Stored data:

#####

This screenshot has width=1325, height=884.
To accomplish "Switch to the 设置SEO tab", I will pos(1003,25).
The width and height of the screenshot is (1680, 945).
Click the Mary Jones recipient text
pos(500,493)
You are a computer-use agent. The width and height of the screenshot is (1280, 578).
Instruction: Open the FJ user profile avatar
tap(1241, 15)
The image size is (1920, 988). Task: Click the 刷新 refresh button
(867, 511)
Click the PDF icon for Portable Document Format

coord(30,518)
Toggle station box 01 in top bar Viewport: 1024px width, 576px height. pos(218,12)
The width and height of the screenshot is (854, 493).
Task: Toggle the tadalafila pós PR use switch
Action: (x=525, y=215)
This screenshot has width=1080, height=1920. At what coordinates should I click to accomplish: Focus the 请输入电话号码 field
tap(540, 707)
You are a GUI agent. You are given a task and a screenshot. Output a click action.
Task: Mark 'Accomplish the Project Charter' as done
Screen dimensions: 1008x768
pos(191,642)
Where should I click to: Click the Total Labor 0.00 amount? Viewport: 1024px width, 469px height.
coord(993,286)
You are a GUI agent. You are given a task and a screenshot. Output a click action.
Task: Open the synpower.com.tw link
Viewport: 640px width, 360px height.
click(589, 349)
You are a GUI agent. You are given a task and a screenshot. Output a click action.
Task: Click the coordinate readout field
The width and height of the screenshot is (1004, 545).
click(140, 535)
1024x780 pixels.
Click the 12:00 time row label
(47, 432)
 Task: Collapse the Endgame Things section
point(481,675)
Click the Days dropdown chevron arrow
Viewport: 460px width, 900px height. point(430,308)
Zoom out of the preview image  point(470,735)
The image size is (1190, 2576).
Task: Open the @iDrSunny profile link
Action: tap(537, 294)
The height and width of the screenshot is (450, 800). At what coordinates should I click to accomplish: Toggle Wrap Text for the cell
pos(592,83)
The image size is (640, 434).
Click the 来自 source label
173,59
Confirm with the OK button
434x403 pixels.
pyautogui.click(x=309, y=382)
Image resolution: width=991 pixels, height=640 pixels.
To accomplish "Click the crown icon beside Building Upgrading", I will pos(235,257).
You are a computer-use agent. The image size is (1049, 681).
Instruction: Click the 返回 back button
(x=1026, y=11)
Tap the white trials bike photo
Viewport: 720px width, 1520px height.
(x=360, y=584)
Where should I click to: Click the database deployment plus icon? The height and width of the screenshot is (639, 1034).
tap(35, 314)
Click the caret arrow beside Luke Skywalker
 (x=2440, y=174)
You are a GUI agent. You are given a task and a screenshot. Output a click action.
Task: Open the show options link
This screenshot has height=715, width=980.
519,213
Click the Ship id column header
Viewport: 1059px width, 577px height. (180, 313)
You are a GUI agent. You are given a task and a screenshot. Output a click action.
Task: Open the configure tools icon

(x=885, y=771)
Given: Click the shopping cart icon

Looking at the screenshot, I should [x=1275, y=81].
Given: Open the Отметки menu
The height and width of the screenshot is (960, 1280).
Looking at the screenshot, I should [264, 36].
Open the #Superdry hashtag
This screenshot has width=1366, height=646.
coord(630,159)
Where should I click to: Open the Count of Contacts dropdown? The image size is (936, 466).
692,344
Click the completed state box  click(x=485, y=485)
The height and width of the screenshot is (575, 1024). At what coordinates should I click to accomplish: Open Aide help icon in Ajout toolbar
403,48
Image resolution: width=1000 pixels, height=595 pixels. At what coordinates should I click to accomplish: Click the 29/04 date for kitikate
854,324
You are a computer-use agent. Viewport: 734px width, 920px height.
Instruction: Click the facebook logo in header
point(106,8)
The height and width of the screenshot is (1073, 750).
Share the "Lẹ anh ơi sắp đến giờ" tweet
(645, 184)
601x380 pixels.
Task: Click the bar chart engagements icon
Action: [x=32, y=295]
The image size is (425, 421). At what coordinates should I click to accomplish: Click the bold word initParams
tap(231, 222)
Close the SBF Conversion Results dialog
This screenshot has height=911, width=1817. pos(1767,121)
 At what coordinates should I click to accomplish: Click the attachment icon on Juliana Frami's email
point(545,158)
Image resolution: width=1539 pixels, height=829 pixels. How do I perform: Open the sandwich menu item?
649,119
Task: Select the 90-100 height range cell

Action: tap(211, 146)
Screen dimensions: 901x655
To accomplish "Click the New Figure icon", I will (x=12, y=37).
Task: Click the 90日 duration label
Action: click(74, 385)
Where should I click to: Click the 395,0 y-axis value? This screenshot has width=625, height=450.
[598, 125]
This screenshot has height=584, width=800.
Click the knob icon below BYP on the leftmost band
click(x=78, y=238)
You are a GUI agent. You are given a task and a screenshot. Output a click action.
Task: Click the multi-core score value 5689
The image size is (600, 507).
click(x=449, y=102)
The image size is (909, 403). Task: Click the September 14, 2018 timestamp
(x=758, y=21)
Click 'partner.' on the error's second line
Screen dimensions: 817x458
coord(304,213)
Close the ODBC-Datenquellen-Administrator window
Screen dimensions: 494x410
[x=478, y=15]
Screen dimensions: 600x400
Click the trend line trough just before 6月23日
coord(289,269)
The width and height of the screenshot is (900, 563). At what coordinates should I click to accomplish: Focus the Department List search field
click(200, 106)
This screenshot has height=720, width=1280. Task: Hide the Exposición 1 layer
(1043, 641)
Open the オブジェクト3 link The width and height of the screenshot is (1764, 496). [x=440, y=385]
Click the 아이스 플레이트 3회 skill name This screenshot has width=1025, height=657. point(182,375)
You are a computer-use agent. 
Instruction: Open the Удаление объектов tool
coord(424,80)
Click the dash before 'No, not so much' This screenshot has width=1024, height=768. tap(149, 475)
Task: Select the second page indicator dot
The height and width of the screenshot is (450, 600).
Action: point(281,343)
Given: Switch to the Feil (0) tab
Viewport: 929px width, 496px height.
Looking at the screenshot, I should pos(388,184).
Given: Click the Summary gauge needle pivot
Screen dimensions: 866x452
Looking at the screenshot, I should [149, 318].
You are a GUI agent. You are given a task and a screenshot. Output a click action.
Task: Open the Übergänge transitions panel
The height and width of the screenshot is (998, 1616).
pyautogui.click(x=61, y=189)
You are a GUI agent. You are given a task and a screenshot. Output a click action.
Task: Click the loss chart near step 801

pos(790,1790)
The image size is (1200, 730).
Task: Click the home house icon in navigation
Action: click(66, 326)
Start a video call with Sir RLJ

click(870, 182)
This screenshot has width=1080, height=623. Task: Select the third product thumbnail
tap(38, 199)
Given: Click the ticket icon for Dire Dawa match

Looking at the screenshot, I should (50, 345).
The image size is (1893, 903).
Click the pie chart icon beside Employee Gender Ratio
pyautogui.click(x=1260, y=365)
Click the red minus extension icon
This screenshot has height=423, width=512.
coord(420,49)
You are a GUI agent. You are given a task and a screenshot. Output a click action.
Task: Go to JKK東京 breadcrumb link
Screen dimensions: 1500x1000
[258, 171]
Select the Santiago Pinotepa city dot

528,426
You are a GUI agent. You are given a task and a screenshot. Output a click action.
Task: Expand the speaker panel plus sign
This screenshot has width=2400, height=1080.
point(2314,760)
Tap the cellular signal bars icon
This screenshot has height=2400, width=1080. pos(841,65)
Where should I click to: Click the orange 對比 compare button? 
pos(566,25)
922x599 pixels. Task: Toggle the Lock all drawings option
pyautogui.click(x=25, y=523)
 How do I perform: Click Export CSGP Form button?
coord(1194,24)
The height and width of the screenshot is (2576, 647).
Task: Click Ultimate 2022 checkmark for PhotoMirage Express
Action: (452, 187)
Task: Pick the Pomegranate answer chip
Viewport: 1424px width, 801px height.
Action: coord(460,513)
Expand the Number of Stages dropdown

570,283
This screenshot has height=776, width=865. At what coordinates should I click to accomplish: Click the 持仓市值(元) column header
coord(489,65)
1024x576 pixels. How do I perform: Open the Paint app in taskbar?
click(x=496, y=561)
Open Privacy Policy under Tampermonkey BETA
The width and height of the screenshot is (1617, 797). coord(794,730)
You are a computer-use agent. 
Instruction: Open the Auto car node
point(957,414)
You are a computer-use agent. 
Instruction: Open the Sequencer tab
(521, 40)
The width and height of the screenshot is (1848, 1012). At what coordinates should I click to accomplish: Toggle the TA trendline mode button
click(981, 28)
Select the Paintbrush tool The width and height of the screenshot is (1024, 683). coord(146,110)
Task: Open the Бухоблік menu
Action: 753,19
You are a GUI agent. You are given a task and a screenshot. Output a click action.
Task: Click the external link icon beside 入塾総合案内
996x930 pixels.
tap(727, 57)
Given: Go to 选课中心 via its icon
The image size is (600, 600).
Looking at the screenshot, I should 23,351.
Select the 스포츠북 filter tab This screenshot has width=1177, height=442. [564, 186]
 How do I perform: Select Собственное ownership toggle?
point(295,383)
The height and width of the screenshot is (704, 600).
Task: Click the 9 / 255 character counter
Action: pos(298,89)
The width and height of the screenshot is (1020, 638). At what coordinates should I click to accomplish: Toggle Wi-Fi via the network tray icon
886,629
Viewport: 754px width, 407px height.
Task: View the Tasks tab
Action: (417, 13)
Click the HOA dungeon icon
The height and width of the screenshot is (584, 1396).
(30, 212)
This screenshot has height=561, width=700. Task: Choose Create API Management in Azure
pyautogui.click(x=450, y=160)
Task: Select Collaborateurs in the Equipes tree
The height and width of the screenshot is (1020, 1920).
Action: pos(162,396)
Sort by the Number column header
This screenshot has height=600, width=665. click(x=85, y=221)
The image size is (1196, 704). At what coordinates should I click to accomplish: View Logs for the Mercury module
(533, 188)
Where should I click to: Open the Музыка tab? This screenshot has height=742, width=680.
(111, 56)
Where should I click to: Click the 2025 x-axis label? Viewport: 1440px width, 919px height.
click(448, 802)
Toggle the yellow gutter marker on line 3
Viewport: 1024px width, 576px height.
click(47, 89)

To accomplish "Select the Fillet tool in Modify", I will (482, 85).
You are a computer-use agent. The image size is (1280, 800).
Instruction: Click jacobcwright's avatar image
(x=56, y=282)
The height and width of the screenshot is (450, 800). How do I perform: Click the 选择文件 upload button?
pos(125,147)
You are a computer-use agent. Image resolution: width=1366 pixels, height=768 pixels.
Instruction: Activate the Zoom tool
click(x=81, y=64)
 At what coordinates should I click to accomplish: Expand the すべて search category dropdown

#####

§ **Directions**
From the records above, transcribe exactly the run of lines that opens with the line holding "Screen dimensions: 901x655" and closes with the line holding "Open the オブジェクト3", both included.

§ **The answer**
Screen dimensions: 901x655
To accomplish "Click the New Figure icon", I will (x=12, y=37).
Task: Click the 90日 duration label
Action: click(74, 385)
Where should I click to: Click the 395,0 y-axis value? This screenshot has width=625, height=450.
[598, 125]
This screenshot has height=584, width=800.
Click the knob icon below BYP on the leftmost band
click(x=78, y=238)
You are a GUI agent. You are given a task and a screenshot. Output a click action.
Task: Click the multi-core score value 5689
The image size is (600, 507).
click(x=449, y=102)
The image size is (909, 403). Task: Click the September 14, 2018 timestamp
(x=758, y=21)
Click 'partner.' on the error's second line
Screen dimensions: 817x458
coord(304,213)
Close the ODBC-Datenquellen-Administrator window
Screen dimensions: 494x410
[x=478, y=15]
Screen dimensions: 600x400
Click the trend line trough just before 6月23日
coord(289,269)
The width and height of the screenshot is (900, 563). At what coordinates should I click to accomplish: Focus the Department List search field
click(200, 106)
This screenshot has height=720, width=1280. Task: Hide the Exposición 1 layer
(1043, 641)
Open the オブジェクト3 link The width and height of the screenshot is (1764, 496). [x=440, y=385]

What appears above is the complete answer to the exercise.